Transplant candidates may receive a kidney from either a living donor or a deceased donor. See below for more information about both types of kidney donors.
Living Donor Kidney
A family member, friend or unrelated person agrees to donate a healthy kidney to someone with endstage renal disease. This can be a kidney donated to you by a family member, friend or stranger. Living donor kidneys almost always work right away and have better long-term outcomes. This is mostly because they are removed from a healthy person who is often in the operating room next door to yours. If you do not match with a potential living donor, we can put you into a paired exchange program. This is a scheduled surgery.
Here’s how it works:
- Donor kidneys are matched to potential recipients who have a living donor that is not compatible with his or her recipient.

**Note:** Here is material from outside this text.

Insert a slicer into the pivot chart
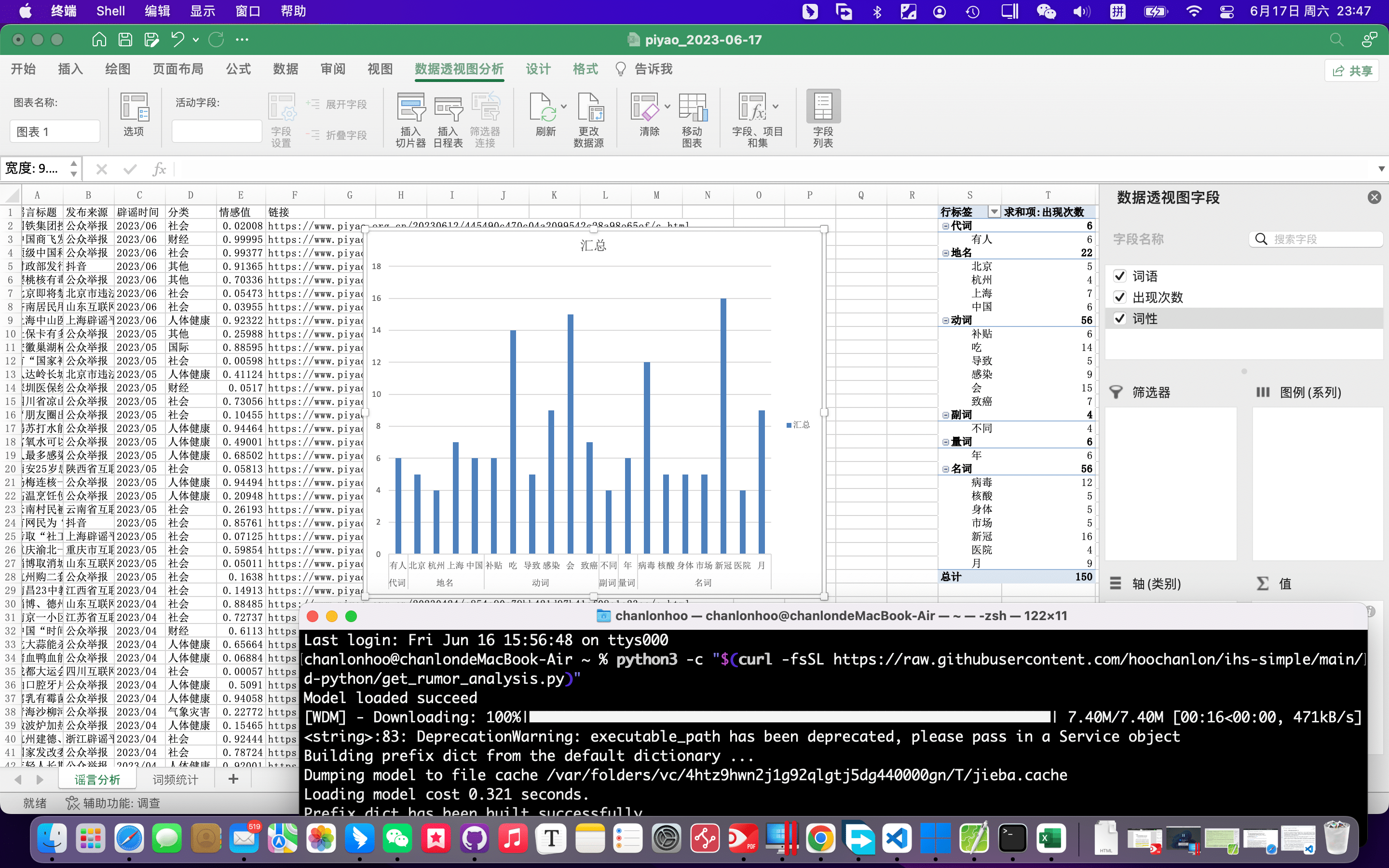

- The exchange puts all potential living donors and potential recipients in a system. The system determines which donor matches which recipient. If you have a potential living donor, please let the GW Transplant Institute know by calling 202-715-4225.
Laparoscopic Donor Surgery
A living donor kidney is removed through small incisions rather than the long incisions of the past. This is associated with a shorter hospital stay (48 hours) and a shorter recovery time that may result in less pain for the donor. Individual results may vary. The donor should talk with his/her doctor to determine if laparoscopic surgery is right for him/her.
ABO Incompatible Transplant
This procedure is designed for donors and recipients who do not have compatible blood types. In the past, this incompatibility would result in the body’s rejection of the transplanted kidney. ABO transplants are possible between some recipients and donors, but not all. Medical treatment before and after transplantation to lower antibody levels to prevent rejection is required. This type of transplantation may help reduce waiting time for some patients.
Desensitization for Transplant
Many kidney transplant patients are considered ‘sensitized,’ which indicates high antibody levels that may cause the body to reject a new kidney. Desensitization helps to remove those harmful antibodies (which can come from previous transplants, pregnancies or blood transfusion) from the blood stream. Sensitized patients wait longer than ‘unsensitized’ patients for a compatible deceased donor transplant.
Auto Transplantation
This procedure involves removing a kidney from an individual and transplanting it in a different location within that person to improve renal function. This is useful in patients who have uteral damage, cancer or vascular lesions affecting the aorta and renal artery. This procedure is designed to save an otherwise healthy kidney.
Living Donor Paired Kidney Exchange
Here is how it works: Donor One has a healthy kidney to give. A recipient has been offered a kidney by Donor Two but it is not a match. Donor One’s kidney is a match for the recipient. Therefore, Donor One’s kidney is transplanted into the recipient. If not for Donor One, the recipient would have to wait for a deceased donor kidney. An altruistic donor may also start a kidney transplant exchange.
Deceased Donor Kidney
This is a kidney that is donated by a family whose loved one has been declared brain dead due to trauma.